Primary sequence— sequence not captured —

MW · 75.07CLASS · Endogenous non-essential amino acid; NMDA glycine-binding site agonistCATEGORY · Longevity, Cognitive

Tier 2. Small randomised trials of oral glycine for sleep quality (Inagawa 2006) and adjunctive use in schizophrenia (Heresco-Levy 1999) form the strongest controlled human data; mechanistic interest in metabolic syndrome and longevity rests largely on rodent and observational data.

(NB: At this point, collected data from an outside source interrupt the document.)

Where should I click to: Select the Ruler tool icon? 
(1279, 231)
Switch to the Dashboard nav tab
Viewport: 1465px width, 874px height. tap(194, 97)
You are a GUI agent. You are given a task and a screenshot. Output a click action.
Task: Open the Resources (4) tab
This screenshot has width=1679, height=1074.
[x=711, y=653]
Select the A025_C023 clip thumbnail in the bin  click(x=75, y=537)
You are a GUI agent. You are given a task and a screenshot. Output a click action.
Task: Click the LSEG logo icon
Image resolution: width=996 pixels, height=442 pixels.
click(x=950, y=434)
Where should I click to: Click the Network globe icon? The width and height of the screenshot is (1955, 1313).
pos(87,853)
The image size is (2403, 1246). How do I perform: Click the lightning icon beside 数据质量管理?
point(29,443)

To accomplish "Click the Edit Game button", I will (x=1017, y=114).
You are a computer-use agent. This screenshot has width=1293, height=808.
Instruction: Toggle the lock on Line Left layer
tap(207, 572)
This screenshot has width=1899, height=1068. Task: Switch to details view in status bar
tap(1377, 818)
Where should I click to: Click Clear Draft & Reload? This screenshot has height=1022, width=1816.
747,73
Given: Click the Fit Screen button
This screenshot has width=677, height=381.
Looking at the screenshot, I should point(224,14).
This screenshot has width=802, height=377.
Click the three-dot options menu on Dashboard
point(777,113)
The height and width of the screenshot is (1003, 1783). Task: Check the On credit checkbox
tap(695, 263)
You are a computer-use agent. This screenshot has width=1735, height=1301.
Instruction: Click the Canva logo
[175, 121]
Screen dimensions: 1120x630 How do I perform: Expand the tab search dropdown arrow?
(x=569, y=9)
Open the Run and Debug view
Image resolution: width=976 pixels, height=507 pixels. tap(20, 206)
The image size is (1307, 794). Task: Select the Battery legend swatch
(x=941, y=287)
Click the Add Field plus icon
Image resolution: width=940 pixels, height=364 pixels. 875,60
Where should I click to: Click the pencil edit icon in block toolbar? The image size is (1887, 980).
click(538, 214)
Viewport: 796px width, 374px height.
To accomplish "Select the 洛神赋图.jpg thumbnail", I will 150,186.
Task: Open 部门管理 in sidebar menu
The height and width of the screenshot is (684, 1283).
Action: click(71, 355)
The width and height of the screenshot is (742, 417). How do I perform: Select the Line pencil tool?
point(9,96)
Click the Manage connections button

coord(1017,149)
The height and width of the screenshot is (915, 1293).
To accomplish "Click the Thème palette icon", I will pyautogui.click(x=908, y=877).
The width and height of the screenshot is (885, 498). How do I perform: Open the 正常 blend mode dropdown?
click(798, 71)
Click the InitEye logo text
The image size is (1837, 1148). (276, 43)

Glycine is GRAS (Generally Recognized As Safe) for food use; specific spray or research-grade preparations sit outside FDA drug approval.

§ B · Mechanism of action

Glycine is the simplest amino acid (a single hydrogen as side chain) and the smallest of the proteinogenic amino acids. In the central nervous system it acts as both an inhibitory neurotransmitter (via strychnine-sensitive glycine receptors enriched in spinal cord and brainstem) and an obligatory co-agonist at the NMDA glutamate receptor (via the strychnine-insensitive glycine-B site on the GluN1 subunit). At the NMDA receptor, glycine binding is required alongside glutamate for channel opening, and partial saturation of the glycine-B site under physiological conditions provides a mechanistic rationale for adjunctive glycine in conditions of hypothesised NMDA hypofunction.

Peripherally, glycine participates in glutathione biosynthesis (as the glycine of the gamma-Glu-Cys-Gly tripeptide), porphyrin synthesis, creatine synthesis, and bile acid conjugation. Plasma glycine pharmacokinetics show rapid absorption with peak concentration approximately one hour after oral dosing.

§ C · Human clinical evidence

Tier 2. Small randomised trials have evaluated oral glycine three grams before bed for subjective sleep quality (Inagawa and colleagues 2006), with reported improvements in fatigue and daytime sleepiness measures. Heresco-Levy and colleagues (1999) reported adjunctive high-dose glycine reduced negative symptoms in schizophrenia in a placebo-controlled crossover trial. Subsequent CONSIST trial (2007) and meta-analyses have produced mixed results in schizophrenia adjunct use.

§ D · Primary literature

DOI10.1111/j.1479-8425.2006.00193.xInagawa K et al. — Subjective effects of glycine ingestion before bedtime on sleep quality · Sleep and Biological Rhythms · human-phase-2Three grams of glycine taken before bedtime improved subjective sleep quality and reduced daytime sleepiness in volunteers with self-reported unsatisfactory sleep.Limitations: Small n; subjective endpoints; short follow-up.2006

PubMed9892253Heresco-Levy U et al. — Efficacy of high-dose glycine in the treatment of enduring negative symptoms of schizophrenia · Archives of General Psychiatry · human-phase-2High-dose oral glycine (0.8 g/kg/day) added to ongoing antipsychotic treatment significantly reduced negative-symptom PANSS scores versus placebo in a six-week double-blind crossover study.Limitations: Small n; crossover design; not all subsequent NMDA-co-agonist adjunct trials replicated the effect.1999

§ F · Safety signal

Generally well-tolerated at gram-scale oral doses across the published trial literature. Reported adverse events include mild gastrointestinal upset and (at high doses) soft stools. The schizophrenia adjunct trials used 30-60 g/day with acceptable tolerability over weeks; very-long-term safety at these doses is not established.

§ H · Regulatory status

Regulatory status

FDA status:: Not FDA-approved

§ I · Notable gaps and controversies

The 'spray' presentation is a vendor format rather than a defined pharmaceutical product. Most published evidence uses oral powder or capsule. Long-term outcome data on geroscience or metabolic-syndrome endpoints are sparse and rest primarily on rodent and observational human data; randomised long-term outcome trials in healthy aging adults have not been published. Vendor positioning frequently extrapolates from the GlyNAC trial literature (combined glycine plus N-acetylcysteine) which is a different intervention.